ASILO DA EUROPA ?
Por
Humberto Pinho da Silva
Acabara de ler, no meu
periódico: cinquenta mil aposentados franceses, manifestaram o desejo de virem
viver para Portugal, para poderem ter fim de vida mais feliz, quando Silvério -
velho amigo de meu pai, - entrou na confeitaria da baixa, onde saboreava o cafezinho.
Curvado, olhos baixos, passos
incertos, amparado ao guarda-chuva, de haste de madeira, este intimo amigo de
meu pai, após o formalistico: “ boa-tarde”, pediu-me licença para se sentar à
minha mesa.
Já não sou jovem, mas Silvério
podia ser meu pai. Como fui educado a respeitar os mais idosos, aconcheguei-me
para a parede, permitindo assim, que pudesse sentar-se mais à vontade.
Como não havia assunto, e para
não escutar habituais lamúrias de achaques da velhice, contei-lhe a noticia que
acabara de ler. A resposta foi pronta e enérgica:
- “ Estamos transformados no
asilo da Europa! …”
Como argumentasse que era bom:
porque vêem divisas. Abespinhou-se, e, atirando-me olhos de indignação,
acrescentou:
- “ Somos o asilo dos velhos
da Europa e o hotel e restaurante dos jovens! …”
E continuou:
- “ Repara, meu velho: meu
pai dizia: No tempo da monarquia era uma vergonha. Veio a República, e até os
cidadãos venderam para a Grande Guerra!... Chegou Salazar: deu-nos paz e
liberdade de circular pelas ruas, sem ser assaltado, mas…os salários eram magrinhos!
…Surgiu a liberdade…
“Pensávamos todos, que
acabaria a miséria; mas o que se vê?!
“ Mais miséria!... Salários
baixos; e as reformas não sobem! …Só o salário mínimo… – dizem… Em breve todos
receberemos o salário mínimo! …
“A Europa despejou milhões!
A nação ficou melhor: mais rica; mas o povo?! Ficou na mesma ou ainda pior…Os
velhos nem dinheiro têm para se recolherem num lar! …; e os novos, se querem
vida folgada, têm que ir para fora! …
“ Gasta-se fortunas para
financiar o ensino. Para quê? Se, obtido o diploma, partem para longe! …”
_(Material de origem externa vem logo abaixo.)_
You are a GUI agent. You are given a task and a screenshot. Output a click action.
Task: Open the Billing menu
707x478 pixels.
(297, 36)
Como lhe dissesse que dias
melhores virão. Que está a melhorar…Repostou de imediato:
- “ Isto não tem emenda! Foi,
e sempre será, terra que não interessa a ninguém! …
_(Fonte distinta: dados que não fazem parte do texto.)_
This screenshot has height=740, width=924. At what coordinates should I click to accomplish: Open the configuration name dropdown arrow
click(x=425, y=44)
“ Diziam que a culpa era da
“ direita”…Veio a “esquerda”…Recebeste aumento?! Eu recebi míseros euros, que
eram parte do que me roubaram há cinco anos! …
“ Entretanto tudo subiu:
gasolina, electricidade…IMI… – parece que ser proprietário é crime! - Tudo…Tudo
sobe!
“ Os da “ esquerda” pregam
uma coisa, mas chegados ao poder… é o que se vê! …Até ficam mudos! …Bem dizia
meu pai: “ Querem conhecer o vilão, mete-lhe a vara na mão! …”
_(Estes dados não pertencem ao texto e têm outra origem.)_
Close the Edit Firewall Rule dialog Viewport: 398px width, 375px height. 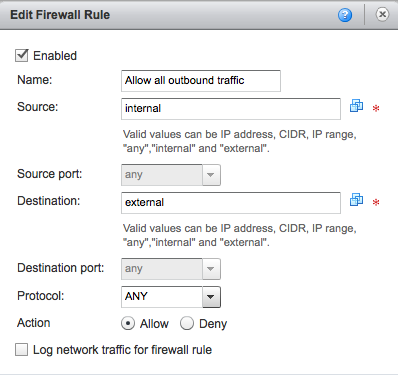382,14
Tentei consolar o Silvério:
- “ As coisas vão melhor! Estão
a melhorar! …Portugal tem futuro! …”
Mal pronunciei “ futuro”,
replicou de olhos esgazeados:
- “ Desde menino que ouço
essa treta: Portugal, como o Brasil, são países de futuro; mas nunca do
presente! …”
Desisti. Tentei dar outro rumo
à conversa. Falei de Futebol, da Fifa, dos Jogos Olímpicos, de novelas
televisivas…; tudo que anestesia os ânimos exaltados…
E Silvério saiu de cara
desanuviada, e até com sorriso de felicidade nos lábios.
Nada há melhor para amainar
pessoas nervosas, do que o Futebol e o Carnaval. É remédio santo: já os
imperadores romanos sabiam…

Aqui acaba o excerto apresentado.